Acquisition is one way businesses achieve growth, especially in new markets. M&A can also lead to operational efficiencies and boost a company’s competitive advantage. It is important that companies take steps to scrutinize potential acquisitions thoroughly, including performing due diligence and negotiating the purchase price.

There are many ways to acquire another business, including stock purchases and asset purchases. In a stock purchase, the acquiring company will buy out the shares of the purchased company from its shareholders. This allows the acquiring company to own all of the assets and liabilities of the purchased business. In an asset purchase, the acquiring company will only buy out the desired assets of the purchased business, leaving all other liabilities with the old business owner.

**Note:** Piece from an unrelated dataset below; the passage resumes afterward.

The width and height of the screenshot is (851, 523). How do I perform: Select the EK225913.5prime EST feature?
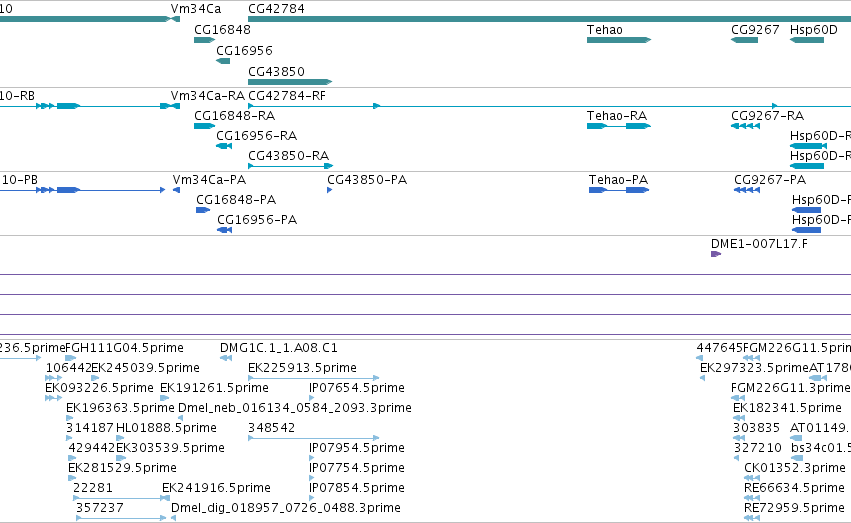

A large company may decide to acquire a small company to speed up their market entry into a new country or industry. This is often a more cost-efficient strategy than investing in the development of a new product for a new market. Purchasing an existing business can provide access to pre-existing customers and contracts, human capital, workflows, products, physical assets, and intellectual property. It is important that the acquiring company is in tune with synergies during the acquisition process.

In a conglomerate acquisition, a company will acquire multiple firms in different industries. This allows the acquiring company to diversify its portfolio of investments and stabilize revenue streams in times of economic volatility. In addition, the diversified firm may be able to take advantage of economies of scale when acquiring smaller competitors.